------ THE DATA
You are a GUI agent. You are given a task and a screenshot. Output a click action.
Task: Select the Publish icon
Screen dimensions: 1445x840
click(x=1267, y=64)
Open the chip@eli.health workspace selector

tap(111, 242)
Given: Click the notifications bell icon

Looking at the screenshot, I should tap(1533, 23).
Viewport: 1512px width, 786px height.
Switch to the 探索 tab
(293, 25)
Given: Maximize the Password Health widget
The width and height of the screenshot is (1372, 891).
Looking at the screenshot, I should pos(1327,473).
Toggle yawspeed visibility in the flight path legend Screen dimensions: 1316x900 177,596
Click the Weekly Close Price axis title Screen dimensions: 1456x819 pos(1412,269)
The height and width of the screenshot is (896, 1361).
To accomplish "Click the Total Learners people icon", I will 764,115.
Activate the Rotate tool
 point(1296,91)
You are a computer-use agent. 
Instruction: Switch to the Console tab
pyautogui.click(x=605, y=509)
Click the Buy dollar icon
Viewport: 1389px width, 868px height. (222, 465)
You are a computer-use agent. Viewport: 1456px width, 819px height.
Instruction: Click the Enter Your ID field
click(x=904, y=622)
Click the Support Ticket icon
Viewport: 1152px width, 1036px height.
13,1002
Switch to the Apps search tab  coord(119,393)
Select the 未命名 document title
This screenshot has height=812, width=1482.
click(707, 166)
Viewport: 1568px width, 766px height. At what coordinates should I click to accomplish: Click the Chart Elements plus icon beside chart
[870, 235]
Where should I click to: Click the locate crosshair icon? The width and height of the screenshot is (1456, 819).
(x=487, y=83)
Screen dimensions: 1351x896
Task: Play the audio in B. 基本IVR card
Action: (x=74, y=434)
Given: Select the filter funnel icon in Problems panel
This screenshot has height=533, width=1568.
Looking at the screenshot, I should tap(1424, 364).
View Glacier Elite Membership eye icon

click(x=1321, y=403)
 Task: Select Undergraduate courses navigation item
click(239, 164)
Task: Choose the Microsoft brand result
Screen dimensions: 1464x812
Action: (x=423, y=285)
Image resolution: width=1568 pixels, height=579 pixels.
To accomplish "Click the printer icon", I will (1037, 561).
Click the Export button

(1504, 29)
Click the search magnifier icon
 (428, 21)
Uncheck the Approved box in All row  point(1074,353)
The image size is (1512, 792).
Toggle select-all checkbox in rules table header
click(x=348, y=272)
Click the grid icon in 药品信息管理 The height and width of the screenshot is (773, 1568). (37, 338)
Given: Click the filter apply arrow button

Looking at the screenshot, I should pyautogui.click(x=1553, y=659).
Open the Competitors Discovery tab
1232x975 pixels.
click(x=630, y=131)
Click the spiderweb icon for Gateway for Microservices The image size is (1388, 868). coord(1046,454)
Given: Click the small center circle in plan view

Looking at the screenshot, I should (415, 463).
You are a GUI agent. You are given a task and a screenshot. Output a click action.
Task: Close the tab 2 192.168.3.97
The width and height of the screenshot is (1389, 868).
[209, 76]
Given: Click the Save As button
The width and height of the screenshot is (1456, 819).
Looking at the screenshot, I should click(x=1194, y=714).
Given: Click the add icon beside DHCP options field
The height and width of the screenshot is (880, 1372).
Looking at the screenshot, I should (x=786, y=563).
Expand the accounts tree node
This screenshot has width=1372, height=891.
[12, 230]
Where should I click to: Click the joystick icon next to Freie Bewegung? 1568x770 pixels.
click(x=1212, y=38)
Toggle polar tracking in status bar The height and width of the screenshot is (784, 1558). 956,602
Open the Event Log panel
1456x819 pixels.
------------
> WHAT TO WORK ON: Write all of the data above again, exactly as given.

> EXERCISE RESULT:
You are a GUI agent. You are given a task and a screenshot. Output a click action.
Task: Select the Publish icon
Screen dimensions: 1445x840
click(x=1267, y=64)
Open the chip@eli.health workspace selector

tap(111, 242)
Given: Click the notifications bell icon

Looking at the screenshot, I should tap(1533, 23).
Viewport: 1512px width, 786px height.
Switch to the 探索 tab
(293, 25)
Given: Maximize the Password Health widget
The width and height of the screenshot is (1372, 891).
Looking at the screenshot, I should pos(1327,473).
Toggle yawspeed visibility in the flight path legend Screen dimensions: 1316x900 177,596
Click the Weekly Close Price axis title Screen dimensions: 1456x819 pos(1412,269)
The height and width of the screenshot is (896, 1361).
To accomplish "Click the Total Learners people icon", I will 764,115.
Activate the Rotate tool
 point(1296,91)
You are a computer-use agent. 
Instruction: Switch to the Console tab
pyautogui.click(x=605, y=509)
Click the Buy dollar icon
Viewport: 1389px width, 868px height. (222, 465)
You are a computer-use agent. Viewport: 1456px width, 819px height.
Instruction: Click the Enter Your ID field
click(x=904, y=622)
Click the Support Ticket icon
Viewport: 1152px width, 1036px height.
13,1002
Switch to the Apps search tab  coord(119,393)
Select the 未命名 document title
This screenshot has height=812, width=1482.
click(707, 166)
Viewport: 1568px width, 766px height. At what coordinates should I click to accomplish: Click the Chart Elements plus icon beside chart
[870, 235]
Where should I click to: Click the locate crosshair icon? The width and height of the screenshot is (1456, 819).
(x=487, y=83)
Screen dimensions: 1351x896
Task: Play the audio in B. 基本IVR card
Action: (x=74, y=434)
Given: Select the filter funnel icon in Problems panel
This screenshot has height=533, width=1568.
Looking at the screenshot, I should tap(1424, 364).
View Glacier Elite Membership eye icon

click(x=1321, y=403)
 Task: Select Undergraduate courses navigation item
click(239, 164)
Task: Choose the Microsoft brand result
Screen dimensions: 1464x812
Action: (x=423, y=285)
Image resolution: width=1568 pixels, height=579 pixels.
To accomplish "Click the printer icon", I will (1037, 561).
Click the Export button

(1504, 29)
Click the search magnifier icon
 (428, 21)
Uncheck the Approved box in All row  point(1074,353)
The image size is (1512, 792).
Toggle select-all checkbox in rules table header
click(x=348, y=272)
Click the grid icon in 药品信息管理 The height and width of the screenshot is (773, 1568). (37, 338)
Given: Click the filter apply arrow button

Looking at the screenshot, I should pyautogui.click(x=1553, y=659).
Open the Competitors Discovery tab
1232x975 pixels.
click(x=630, y=131)
Click the spiderweb icon for Gateway for Microservices The image size is (1388, 868). coord(1046,454)
Given: Click the small center circle in plan view

Looking at the screenshot, I should (415, 463).
You are a GUI agent. You are given a task and a screenshot. Output a click action.
Task: Close the tab 2 192.168.3.97
The width and height of the screenshot is (1389, 868).
[209, 76]
Given: Click the Save As button
The width and height of the screenshot is (1456, 819).
Looking at the screenshot, I should click(x=1194, y=714).
Given: Click the add icon beside DHCP options field
The height and width of the screenshot is (880, 1372).
Looking at the screenshot, I should (x=786, y=563).
Expand the accounts tree node
This screenshot has width=1372, height=891.
[12, 230]
Where should I click to: Click the joystick icon next to Freie Bewegung? 1568x770 pixels.
click(x=1212, y=38)
Toggle polar tracking in status bar The height and width of the screenshot is (784, 1558). 956,602
Open the Event Log panel
1456x819 pixels.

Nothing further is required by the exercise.